Circumventing the Problems Caused by Protein Diversity in Microarrays: Implications for Protein Interaction Networks

Abstract

Protein microarrays provide a well-controlled, high-throughput way to uncover protein−protein interactions. One problem with this and other standardized assays, however, is that proteins vary considerably with respect to their physical properties. If a simple threshold-based approach is used to define protein−protein interactions, the resulting binary networks can be strongly biased. Here, we investigate the extent to which even closely related protein interaction domains vary when printed as microarrays. We find that, when a collection of well behaved, monomeric Src homology 2 (SH2) domains are printed at the same concentration, they vary by up to 50-fold with respect to the resulting surface density of active protein. When a threshold-based binding assay is performed on these domains using fluorescently labeled phosphopeptides, a misleading picture of the underlying biophysical interactions emerges.

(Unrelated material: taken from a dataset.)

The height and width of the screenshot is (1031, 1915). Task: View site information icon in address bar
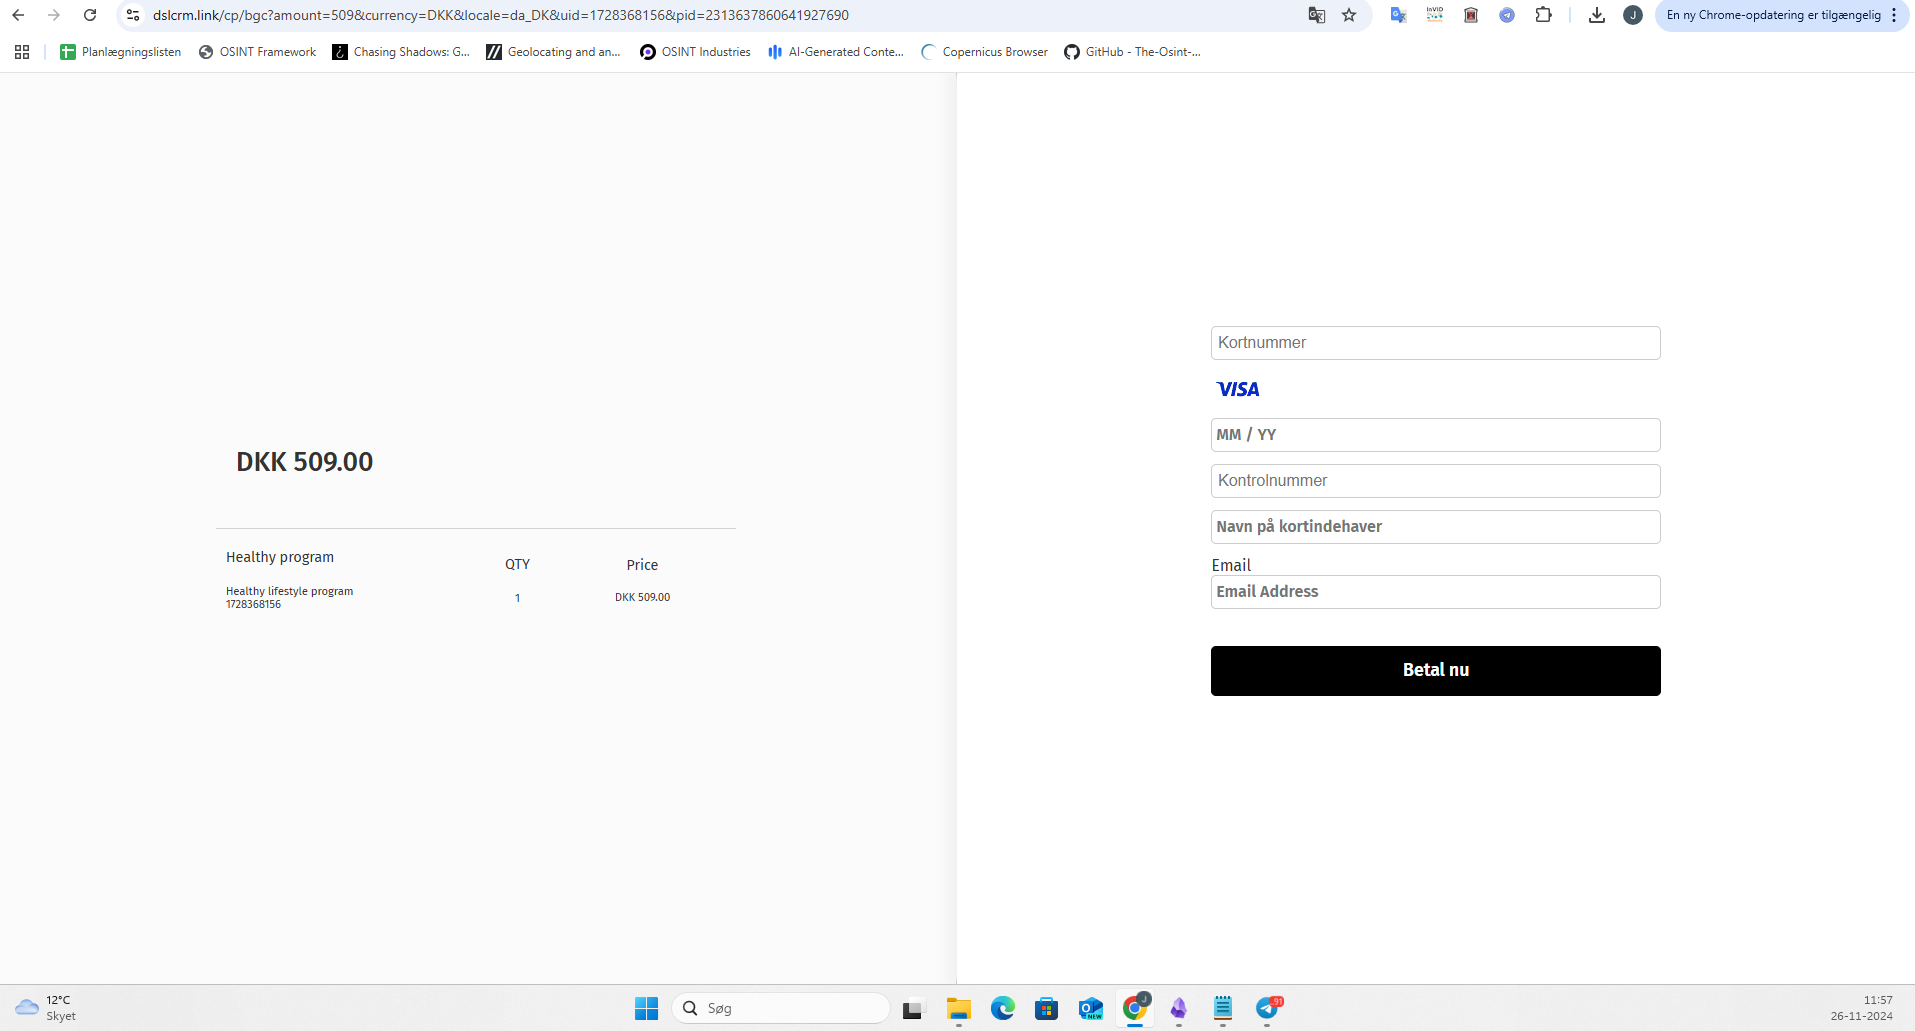pos(133,15)
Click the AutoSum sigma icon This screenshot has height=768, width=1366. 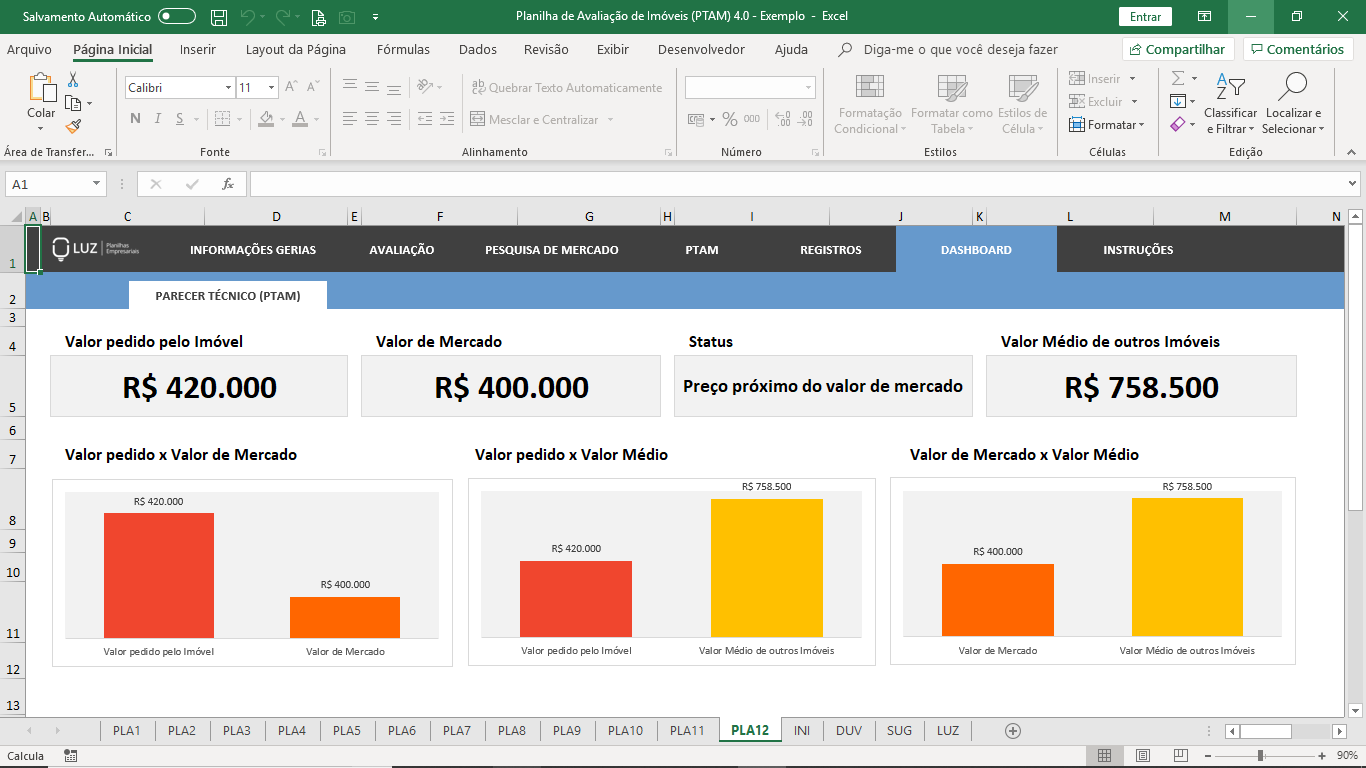(x=1178, y=78)
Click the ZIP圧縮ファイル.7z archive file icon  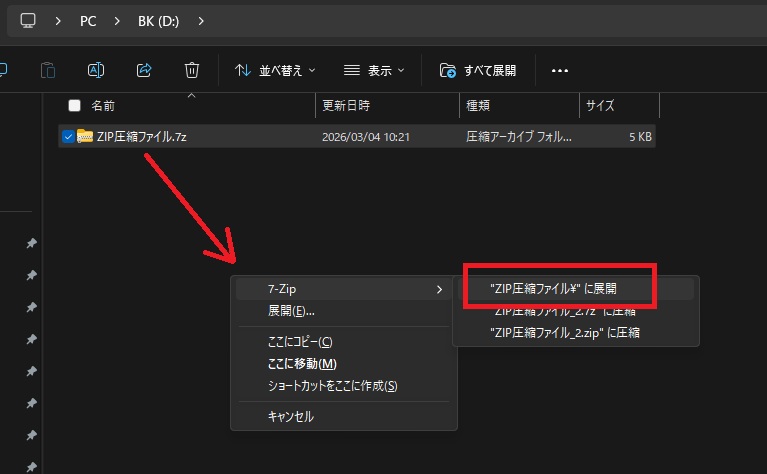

This problem can be circumvented, however, by obtaining saturation binding curves for each protein−peptide interaction. Importantly, the equilibrium dissociation constants obtained from these curves are independent of the surface density of active protein. We submit that an increased emphasis should be placed on obtaining quantitative information from protein microarrays and that this should serve as a more general goal in all efforts to define large-scale protein interaction networks.